As for the impact of the Kristol story, whether Conservatives like it or not, the Times is the paper of record, and carries a lot more weight than a regional newspaper, especially in the middle of a very heated presidential race. Only time will tell, but I think having as prominent a Conservative as Kristol issue an attack predicated on a fabrication made up on a right-wing Internet propaganda vehicle is going to have legs. Unless of course, as you noted, someone has a smoking gun picture of Obama at one of the sermons in question.

Regards,
Rich

Mark said...

Fair enough, Rich. I just went to the NYT site and pulled up Kristol's column. My guess is that all this does is diminish Kristol. He would simply join a long list of Timesmen and women who have been similarly diminished, in a long arc all the way back to Walter Duranty. Somehow I don't think Kristol's mistake will stop the ongoing investigations going on elsewhere.

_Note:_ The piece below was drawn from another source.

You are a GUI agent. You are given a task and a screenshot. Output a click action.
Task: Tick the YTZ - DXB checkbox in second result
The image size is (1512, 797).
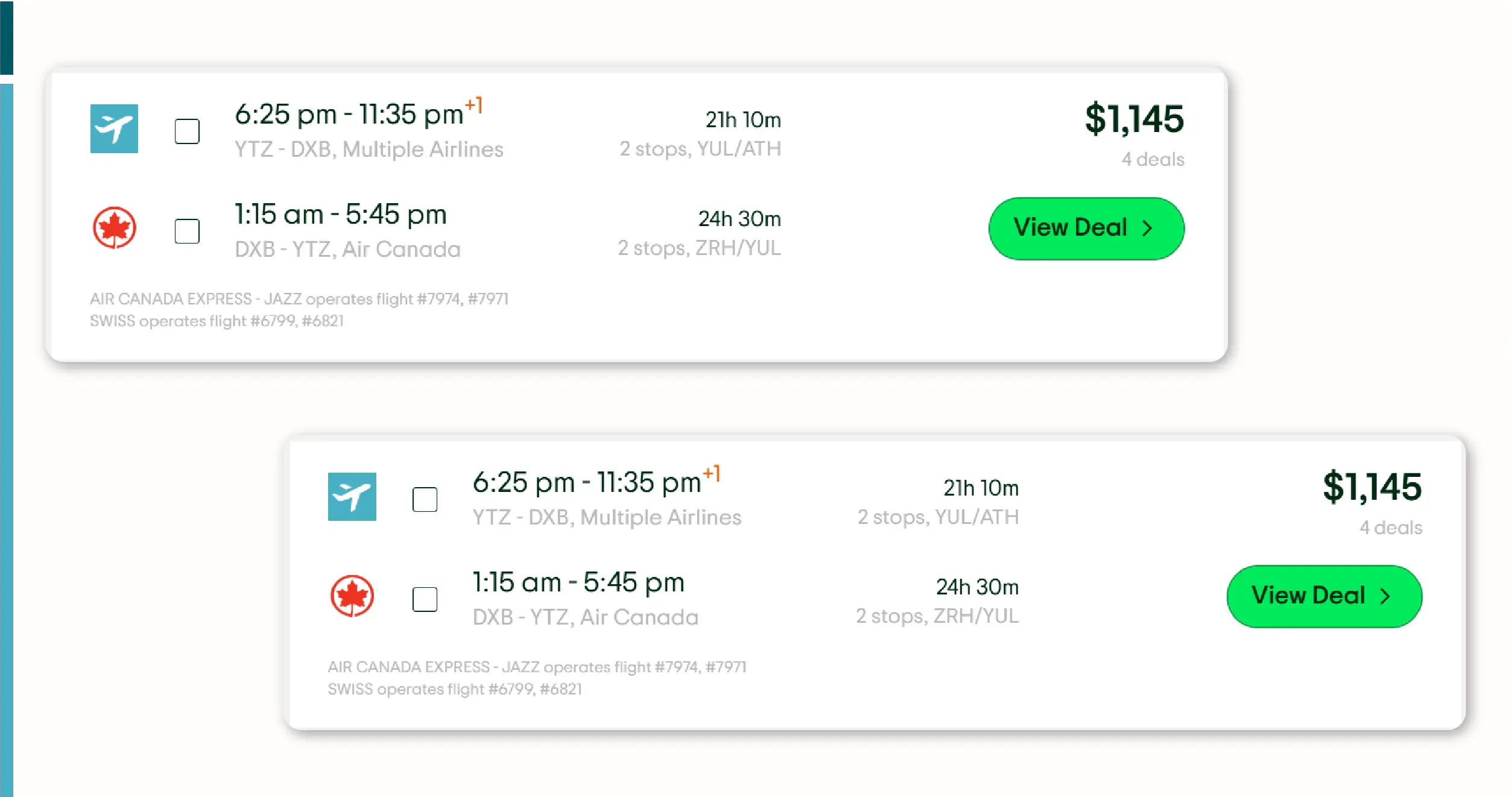tap(425, 499)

You're in Chicago - what's your take on the Rezko angle?

Right Hook said...

It's a bit of a stretch to classify Bill Kristol as a "Conservative" in the mold of Reagan or Goldwater.

He is more of a neo-con, a philosophy that is not unsympathetic to big government. It's just what they want the government getting involved in that differs from some moderate-to-liberal thinking.

This sort of political thought in many ways has gotten the current Bush Administration into some of the political problems it finds itself mired in.